Onze genen kiezen voor duurzaamheid
Deze weken vinden internationale afspraken over de toekomst van onze planeet hun bekroning met de aanvaarding in de Algemene Vergadering van de Verenigde Naties van de Sustainable Development Goals. De schier eindeloze onderhandelingen, de vage doelen die tegelijk te veel en te weinig beloven: we hebben het allemaal eerder gezien, ook al heeft de vorige consensus (Millennium Development Goals) geleid tot meer focus in de besteding van geld. Dat er vooruitgang is geboekt, bijvoorbeeld op het gebied van armoedebestrijding is echter vooral te danken aan de economische groei van het laatste decennium (ja, ondanks de crisis). Deze keer is de aandacht sterk gericht op het klimaat, waarover een akkoord op handen is in Parijs, begin december.
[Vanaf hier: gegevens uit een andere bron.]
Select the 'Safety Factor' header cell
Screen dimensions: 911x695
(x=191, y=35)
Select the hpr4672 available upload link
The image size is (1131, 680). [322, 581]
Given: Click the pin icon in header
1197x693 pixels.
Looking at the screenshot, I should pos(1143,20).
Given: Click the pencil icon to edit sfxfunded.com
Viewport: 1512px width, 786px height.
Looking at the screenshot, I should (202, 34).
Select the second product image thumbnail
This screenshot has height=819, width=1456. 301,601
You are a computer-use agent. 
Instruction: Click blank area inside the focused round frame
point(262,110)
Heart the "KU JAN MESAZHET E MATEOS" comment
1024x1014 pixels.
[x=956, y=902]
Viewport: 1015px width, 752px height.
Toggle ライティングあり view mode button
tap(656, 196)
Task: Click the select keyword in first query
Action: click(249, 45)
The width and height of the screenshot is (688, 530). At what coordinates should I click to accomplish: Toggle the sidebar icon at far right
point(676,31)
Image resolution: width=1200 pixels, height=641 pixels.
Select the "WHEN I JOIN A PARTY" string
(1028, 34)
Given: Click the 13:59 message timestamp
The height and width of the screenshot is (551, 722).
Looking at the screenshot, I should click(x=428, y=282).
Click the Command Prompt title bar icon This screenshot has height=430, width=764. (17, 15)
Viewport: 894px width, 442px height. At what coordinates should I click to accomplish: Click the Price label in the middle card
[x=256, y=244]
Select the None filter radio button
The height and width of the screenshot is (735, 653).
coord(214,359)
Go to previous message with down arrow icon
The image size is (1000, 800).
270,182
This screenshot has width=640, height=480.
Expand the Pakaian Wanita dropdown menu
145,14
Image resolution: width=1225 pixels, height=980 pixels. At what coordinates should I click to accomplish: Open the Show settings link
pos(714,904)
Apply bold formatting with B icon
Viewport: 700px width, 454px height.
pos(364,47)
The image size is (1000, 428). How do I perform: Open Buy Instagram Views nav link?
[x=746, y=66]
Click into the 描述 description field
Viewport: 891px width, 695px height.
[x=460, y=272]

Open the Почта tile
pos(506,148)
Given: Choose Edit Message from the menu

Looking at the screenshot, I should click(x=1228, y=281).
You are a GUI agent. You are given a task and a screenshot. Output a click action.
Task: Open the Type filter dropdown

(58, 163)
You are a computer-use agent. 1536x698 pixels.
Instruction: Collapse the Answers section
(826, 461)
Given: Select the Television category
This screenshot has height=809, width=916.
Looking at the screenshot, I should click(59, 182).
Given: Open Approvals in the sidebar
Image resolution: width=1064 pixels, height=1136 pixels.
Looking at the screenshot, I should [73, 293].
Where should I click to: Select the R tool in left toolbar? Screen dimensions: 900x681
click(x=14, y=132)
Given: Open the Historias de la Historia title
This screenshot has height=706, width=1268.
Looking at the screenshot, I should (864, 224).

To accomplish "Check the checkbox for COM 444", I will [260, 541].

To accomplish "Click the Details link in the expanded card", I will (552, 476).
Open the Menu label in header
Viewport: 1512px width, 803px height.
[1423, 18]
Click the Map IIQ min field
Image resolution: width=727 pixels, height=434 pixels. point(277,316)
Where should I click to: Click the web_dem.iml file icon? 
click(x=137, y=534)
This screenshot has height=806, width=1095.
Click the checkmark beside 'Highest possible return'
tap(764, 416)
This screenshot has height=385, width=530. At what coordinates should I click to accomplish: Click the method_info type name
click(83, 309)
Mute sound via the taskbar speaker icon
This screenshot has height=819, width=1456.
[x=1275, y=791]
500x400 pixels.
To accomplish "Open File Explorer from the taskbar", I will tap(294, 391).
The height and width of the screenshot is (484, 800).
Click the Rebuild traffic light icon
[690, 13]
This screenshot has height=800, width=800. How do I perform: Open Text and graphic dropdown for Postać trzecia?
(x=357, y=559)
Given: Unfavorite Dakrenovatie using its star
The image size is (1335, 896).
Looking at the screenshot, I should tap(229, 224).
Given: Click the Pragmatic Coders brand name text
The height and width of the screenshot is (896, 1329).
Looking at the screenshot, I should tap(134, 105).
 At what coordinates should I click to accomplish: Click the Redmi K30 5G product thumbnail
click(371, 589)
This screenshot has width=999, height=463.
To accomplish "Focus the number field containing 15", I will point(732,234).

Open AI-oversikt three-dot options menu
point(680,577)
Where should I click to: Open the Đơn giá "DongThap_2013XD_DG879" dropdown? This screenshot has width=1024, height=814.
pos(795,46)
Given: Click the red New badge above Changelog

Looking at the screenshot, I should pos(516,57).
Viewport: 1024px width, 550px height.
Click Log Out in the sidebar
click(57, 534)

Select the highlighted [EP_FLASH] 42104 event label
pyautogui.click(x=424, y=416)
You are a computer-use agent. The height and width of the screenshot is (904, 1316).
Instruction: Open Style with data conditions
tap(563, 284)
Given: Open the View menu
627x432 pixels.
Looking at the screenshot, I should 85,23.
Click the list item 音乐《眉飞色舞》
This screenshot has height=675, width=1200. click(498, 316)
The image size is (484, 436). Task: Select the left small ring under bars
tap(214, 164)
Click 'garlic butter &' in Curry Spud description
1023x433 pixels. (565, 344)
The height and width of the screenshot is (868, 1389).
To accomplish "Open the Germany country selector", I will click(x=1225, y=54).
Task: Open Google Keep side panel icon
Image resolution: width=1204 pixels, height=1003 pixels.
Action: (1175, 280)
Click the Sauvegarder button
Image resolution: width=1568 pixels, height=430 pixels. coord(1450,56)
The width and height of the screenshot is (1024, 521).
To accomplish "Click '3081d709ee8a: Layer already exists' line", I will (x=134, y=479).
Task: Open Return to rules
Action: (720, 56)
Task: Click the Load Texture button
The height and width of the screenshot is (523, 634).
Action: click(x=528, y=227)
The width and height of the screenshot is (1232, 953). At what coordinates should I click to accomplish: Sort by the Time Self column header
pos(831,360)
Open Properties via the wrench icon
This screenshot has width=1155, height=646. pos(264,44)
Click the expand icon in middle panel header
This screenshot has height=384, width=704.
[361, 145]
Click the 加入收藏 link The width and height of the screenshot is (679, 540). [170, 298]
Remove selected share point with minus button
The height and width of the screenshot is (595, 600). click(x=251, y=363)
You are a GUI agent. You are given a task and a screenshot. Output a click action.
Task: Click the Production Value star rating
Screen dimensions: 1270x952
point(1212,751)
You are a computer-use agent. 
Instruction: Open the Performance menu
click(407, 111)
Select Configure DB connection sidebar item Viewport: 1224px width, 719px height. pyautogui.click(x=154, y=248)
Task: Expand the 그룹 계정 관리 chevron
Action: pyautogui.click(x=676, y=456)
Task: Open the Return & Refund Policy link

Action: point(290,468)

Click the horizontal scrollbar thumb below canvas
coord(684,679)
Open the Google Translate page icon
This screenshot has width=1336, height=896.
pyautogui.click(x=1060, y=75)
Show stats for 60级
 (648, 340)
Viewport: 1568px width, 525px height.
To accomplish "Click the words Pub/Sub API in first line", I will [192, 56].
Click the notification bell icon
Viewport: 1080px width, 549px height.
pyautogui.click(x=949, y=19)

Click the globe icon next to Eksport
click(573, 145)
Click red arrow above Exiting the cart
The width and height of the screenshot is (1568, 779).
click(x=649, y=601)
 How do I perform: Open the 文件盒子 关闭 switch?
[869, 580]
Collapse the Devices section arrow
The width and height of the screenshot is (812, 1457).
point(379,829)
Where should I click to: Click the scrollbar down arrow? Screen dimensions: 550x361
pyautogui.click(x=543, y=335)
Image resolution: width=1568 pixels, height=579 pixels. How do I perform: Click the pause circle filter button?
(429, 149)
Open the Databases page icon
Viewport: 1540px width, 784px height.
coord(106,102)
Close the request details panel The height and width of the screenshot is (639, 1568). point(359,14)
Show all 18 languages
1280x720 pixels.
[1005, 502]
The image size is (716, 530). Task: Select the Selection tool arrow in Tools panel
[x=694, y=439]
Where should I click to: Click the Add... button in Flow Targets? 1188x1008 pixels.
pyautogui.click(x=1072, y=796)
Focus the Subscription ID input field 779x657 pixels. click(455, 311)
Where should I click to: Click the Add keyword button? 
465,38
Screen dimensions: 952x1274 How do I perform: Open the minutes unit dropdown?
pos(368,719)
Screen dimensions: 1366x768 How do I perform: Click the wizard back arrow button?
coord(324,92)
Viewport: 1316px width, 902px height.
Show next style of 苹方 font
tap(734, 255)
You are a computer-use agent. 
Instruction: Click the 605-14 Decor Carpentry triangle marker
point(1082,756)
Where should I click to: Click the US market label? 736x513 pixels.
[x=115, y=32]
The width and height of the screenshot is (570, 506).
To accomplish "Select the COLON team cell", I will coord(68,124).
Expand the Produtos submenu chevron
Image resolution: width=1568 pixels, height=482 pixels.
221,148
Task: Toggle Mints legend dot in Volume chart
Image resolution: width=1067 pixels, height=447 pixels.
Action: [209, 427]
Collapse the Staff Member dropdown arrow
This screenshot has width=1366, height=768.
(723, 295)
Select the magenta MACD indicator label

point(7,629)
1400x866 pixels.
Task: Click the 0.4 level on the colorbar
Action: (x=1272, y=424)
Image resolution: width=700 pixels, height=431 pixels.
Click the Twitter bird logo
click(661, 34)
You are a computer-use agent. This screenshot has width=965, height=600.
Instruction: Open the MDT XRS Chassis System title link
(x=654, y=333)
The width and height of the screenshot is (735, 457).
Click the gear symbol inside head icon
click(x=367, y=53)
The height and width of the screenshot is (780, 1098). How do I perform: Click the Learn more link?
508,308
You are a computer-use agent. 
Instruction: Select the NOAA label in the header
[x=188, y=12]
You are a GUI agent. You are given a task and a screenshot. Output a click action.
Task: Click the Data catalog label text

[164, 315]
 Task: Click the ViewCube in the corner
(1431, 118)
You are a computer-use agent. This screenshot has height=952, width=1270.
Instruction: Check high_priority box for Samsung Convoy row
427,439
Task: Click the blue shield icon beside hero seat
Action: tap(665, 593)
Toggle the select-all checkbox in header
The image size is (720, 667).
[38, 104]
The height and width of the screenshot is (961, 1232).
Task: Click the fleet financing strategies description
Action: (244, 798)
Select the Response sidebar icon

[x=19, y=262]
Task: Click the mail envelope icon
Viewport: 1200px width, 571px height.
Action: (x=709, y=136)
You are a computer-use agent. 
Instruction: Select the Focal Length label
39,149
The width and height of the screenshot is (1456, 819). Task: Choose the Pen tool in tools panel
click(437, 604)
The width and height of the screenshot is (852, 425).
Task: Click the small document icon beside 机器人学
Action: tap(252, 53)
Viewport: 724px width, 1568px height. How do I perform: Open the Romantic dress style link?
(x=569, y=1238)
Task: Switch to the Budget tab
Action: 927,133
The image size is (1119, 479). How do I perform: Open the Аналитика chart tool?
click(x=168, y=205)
Dat dit soort processen moeizaam verlopen, ligt voor de hand. Duurzaamheid is niet alleen een kwestie van win-win situaties. Veranderingen zoals de overstap naar duurzame energie kosten geld en arme landen willen gecompenseerd worden voor de kosten die zij maken doordat het westen zo verspillend is geweest. Logisch ook dat een hardnekkige minderheid roept dat het allemaal niet zo’n vaart loopt, en dat de markt zijn werk wel zal doen.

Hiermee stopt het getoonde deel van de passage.